*** DATA SUPPLIED ***
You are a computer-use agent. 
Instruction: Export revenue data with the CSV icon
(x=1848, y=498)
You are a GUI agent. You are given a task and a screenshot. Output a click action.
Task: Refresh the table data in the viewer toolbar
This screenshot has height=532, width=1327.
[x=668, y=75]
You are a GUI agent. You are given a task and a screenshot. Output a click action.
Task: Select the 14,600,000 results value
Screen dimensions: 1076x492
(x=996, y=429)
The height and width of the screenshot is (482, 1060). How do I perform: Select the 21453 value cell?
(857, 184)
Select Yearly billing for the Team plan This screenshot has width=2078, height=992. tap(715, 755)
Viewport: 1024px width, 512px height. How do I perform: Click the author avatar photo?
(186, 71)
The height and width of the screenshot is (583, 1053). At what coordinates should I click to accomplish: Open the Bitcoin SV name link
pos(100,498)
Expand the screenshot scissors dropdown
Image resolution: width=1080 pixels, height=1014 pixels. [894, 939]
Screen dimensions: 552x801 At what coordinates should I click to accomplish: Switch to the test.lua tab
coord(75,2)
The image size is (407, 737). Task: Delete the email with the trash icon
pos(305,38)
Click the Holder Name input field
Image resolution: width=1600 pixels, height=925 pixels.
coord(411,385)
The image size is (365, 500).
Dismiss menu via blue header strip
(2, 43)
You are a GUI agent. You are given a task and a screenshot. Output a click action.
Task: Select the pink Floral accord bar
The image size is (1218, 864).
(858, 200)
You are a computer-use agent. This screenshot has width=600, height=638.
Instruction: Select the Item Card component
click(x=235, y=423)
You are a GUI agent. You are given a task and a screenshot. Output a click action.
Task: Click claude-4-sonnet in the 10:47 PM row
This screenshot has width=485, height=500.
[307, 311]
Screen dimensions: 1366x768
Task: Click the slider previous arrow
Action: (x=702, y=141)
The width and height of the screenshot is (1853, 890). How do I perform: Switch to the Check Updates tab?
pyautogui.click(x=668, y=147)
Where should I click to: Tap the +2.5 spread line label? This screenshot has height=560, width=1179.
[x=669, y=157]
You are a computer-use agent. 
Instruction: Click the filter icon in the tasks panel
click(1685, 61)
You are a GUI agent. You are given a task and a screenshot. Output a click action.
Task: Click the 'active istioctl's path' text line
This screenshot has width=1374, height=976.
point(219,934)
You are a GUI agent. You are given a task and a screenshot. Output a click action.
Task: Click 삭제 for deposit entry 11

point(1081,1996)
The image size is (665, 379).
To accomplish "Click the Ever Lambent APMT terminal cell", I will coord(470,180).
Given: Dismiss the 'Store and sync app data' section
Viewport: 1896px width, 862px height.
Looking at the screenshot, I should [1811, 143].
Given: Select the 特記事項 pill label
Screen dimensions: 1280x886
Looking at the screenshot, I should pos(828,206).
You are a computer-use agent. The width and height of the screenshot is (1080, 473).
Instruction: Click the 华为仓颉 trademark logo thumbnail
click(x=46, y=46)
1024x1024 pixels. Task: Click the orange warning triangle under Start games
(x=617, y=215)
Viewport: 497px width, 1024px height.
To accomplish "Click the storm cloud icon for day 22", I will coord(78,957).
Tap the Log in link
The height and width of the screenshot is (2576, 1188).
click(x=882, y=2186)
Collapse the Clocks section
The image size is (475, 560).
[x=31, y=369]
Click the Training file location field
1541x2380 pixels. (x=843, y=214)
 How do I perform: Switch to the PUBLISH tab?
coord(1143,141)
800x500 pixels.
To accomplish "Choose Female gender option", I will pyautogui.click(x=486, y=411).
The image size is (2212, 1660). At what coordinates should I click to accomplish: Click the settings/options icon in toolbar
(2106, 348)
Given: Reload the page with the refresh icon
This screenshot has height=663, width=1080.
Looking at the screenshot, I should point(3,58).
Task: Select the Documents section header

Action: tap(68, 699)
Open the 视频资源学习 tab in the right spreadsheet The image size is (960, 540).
***
**WHAT TO WORK ON**
Pick each line holding the word "computer" out of the listing.

**SOLUTION FOR THIS PROBLEM**
You are a computer-use agent. 
You are a computer-use agent. This screenshot has width=600, height=638.
You are a computer-use agent. 
You are a computer-use agent. The width and height of the screenshot is (1080, 473).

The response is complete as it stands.